Records contained in a dataset:
»»

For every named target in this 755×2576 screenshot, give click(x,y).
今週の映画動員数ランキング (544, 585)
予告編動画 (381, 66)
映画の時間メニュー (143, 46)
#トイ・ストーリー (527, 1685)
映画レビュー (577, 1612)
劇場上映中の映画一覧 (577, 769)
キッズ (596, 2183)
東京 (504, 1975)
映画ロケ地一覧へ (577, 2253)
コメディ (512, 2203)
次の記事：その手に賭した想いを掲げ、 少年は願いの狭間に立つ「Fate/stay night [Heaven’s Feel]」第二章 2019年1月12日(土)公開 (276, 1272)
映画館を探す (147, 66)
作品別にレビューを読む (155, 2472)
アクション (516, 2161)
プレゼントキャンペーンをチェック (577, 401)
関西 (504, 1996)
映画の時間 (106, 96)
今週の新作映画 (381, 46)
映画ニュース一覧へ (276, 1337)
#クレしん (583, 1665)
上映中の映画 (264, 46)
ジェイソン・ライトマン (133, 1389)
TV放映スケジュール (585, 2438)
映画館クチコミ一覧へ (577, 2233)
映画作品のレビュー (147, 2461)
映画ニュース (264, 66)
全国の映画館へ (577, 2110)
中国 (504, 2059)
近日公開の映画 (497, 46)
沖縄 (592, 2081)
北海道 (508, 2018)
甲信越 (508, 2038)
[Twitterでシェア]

««

Work to complete:
Beginning with the line that has "TV放映スケジュール (585, 2438)", set down each line through the last one above, exactly, and nothing else.

Finished exercise:
TV放映スケジュール (585, 2438)
映画館クチコミ一覧へ (577, 2233)
映画作品のレビュー (147, 2461)
映画ニュース (264, 66)
全国の映画館へ (577, 2110)
中国 (504, 2059)
近日公開の映画 (497, 46)
沖縄 (592, 2081)
北海道 (508, 2018)
甲信越 (508, 2038)
[Twitterでシェア]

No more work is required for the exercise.